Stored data
......

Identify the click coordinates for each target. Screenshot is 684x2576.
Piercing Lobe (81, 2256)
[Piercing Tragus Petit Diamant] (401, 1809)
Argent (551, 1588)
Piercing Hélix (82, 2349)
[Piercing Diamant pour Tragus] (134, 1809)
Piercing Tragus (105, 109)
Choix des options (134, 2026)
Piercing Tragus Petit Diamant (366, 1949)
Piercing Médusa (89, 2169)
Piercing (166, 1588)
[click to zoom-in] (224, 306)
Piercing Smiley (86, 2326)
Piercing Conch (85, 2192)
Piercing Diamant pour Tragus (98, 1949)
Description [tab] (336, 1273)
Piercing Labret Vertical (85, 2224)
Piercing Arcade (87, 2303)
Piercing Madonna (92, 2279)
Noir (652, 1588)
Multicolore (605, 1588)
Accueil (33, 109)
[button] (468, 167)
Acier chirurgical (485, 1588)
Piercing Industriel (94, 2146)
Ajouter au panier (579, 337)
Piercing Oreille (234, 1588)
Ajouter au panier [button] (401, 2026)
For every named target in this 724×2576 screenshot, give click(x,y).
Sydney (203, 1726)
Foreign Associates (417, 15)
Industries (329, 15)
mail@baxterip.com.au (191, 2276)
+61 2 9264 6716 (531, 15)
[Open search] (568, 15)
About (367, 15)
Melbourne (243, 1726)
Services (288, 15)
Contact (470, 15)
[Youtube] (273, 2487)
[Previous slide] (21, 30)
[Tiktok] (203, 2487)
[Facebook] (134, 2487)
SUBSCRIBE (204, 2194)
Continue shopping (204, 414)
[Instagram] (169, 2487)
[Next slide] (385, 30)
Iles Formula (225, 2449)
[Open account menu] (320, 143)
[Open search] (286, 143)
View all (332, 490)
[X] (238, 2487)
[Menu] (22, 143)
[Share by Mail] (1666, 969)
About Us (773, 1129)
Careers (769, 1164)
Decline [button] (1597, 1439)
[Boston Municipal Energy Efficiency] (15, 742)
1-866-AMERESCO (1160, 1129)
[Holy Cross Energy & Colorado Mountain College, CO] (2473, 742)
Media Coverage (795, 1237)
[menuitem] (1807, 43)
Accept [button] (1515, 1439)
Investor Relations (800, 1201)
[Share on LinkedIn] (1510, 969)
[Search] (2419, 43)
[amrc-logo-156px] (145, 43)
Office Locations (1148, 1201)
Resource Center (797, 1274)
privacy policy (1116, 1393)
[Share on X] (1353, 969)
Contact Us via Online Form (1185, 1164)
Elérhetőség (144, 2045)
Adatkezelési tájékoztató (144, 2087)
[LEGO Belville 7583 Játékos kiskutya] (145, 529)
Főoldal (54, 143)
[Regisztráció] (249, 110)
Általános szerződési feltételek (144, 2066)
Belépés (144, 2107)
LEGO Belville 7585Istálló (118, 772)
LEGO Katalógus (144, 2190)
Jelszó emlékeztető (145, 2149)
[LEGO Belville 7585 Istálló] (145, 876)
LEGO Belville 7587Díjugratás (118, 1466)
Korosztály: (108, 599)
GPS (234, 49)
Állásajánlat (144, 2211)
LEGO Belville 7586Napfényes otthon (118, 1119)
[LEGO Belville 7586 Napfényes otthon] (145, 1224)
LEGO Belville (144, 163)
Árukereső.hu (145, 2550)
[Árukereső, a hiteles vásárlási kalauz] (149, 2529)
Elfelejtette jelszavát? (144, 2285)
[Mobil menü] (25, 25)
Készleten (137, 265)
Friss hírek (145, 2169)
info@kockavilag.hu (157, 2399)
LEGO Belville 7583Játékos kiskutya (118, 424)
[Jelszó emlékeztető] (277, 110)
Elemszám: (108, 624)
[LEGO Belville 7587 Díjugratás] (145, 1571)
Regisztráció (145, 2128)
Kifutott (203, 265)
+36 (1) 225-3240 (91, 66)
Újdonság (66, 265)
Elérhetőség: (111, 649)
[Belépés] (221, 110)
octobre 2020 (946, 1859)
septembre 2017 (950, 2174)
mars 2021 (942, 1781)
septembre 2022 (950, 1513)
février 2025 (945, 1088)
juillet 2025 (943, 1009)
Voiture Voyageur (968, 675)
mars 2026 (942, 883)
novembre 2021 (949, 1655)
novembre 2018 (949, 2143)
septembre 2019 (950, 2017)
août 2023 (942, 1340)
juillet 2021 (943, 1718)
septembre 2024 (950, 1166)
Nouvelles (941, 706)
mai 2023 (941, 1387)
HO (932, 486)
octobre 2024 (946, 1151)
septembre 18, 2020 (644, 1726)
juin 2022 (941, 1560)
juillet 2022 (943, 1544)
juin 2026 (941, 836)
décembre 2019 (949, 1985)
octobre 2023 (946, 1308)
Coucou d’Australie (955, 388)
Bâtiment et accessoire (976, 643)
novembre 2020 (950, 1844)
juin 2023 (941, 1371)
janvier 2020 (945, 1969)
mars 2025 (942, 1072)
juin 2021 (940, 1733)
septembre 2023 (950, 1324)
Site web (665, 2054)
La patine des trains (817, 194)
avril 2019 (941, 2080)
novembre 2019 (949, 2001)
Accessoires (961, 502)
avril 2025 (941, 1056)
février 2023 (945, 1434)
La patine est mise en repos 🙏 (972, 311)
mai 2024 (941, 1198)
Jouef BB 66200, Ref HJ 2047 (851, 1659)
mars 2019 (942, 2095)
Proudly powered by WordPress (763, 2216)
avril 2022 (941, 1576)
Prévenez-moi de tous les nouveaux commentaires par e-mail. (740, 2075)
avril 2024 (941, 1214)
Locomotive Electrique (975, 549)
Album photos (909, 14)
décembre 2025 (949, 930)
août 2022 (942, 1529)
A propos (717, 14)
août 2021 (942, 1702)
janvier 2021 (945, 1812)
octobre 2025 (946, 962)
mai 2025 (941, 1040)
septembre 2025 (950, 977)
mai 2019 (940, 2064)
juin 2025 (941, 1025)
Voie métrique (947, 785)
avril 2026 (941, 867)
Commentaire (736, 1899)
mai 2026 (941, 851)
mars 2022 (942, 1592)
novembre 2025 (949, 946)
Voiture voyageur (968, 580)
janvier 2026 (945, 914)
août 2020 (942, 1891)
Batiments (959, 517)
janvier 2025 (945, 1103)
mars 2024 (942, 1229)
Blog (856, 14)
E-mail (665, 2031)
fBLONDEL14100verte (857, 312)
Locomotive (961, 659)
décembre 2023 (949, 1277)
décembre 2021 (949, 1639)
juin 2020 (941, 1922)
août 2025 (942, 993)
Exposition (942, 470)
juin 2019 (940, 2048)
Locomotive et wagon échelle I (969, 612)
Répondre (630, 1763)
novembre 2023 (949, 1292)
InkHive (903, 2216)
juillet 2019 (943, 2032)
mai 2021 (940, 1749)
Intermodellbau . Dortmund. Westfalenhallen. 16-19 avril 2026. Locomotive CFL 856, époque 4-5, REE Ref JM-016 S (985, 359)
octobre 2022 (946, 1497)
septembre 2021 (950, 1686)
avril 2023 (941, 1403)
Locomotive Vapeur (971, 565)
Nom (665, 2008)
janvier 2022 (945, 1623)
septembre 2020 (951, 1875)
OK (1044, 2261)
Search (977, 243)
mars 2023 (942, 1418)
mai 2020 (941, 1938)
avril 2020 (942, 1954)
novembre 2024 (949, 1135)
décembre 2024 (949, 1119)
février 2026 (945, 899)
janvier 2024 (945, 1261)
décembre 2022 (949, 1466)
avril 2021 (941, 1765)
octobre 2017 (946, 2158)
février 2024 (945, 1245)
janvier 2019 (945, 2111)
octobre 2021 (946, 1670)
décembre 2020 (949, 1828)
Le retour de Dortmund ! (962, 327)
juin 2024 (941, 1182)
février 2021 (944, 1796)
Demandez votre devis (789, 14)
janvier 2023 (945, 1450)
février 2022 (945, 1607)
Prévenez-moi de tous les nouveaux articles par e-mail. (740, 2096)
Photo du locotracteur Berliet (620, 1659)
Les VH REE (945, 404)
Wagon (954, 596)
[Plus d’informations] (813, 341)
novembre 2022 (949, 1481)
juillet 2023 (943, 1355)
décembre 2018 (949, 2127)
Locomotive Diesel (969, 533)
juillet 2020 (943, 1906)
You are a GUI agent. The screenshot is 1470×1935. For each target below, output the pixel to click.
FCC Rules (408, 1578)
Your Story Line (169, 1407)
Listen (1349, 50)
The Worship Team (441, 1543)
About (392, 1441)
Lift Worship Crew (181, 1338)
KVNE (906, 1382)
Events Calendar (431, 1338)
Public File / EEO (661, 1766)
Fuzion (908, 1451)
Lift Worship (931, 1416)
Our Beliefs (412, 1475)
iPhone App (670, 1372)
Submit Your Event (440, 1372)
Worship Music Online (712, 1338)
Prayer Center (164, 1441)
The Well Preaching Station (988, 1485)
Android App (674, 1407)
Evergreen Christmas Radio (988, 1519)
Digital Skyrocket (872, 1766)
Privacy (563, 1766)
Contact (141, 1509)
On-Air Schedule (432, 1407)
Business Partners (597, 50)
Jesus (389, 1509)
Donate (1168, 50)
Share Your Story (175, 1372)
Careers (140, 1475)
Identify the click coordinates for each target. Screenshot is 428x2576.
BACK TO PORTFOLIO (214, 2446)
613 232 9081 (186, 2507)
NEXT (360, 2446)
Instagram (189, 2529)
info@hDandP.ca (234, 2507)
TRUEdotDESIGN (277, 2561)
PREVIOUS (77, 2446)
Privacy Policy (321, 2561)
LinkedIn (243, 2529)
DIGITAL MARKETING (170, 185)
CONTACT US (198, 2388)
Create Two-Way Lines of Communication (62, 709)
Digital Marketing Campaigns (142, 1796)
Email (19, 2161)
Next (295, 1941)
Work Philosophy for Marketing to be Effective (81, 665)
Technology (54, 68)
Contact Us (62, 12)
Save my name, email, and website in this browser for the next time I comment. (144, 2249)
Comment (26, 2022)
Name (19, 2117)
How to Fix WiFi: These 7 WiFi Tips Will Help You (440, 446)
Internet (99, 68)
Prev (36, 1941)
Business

......

[What you need to do]: Among the entries above, find the line with "décembre 2019 (949, 1985)" and the line with "Site web (665, 2054)"; give again exactly these two lines and all lines between them.

[Task answer]:
décembre 2019 (949, 1985)
octobre 2023 (946, 1308)
Coucou d’Australie (955, 388)
Bâtiment et accessoire (976, 643)
novembre 2020 (950, 1844)
juin 2023 (941, 1371)
janvier 2020 (945, 1969)
mars 2025 (942, 1072)
juin 2021 (940, 1733)
septembre 2023 (950, 1324)
Site web (665, 2054)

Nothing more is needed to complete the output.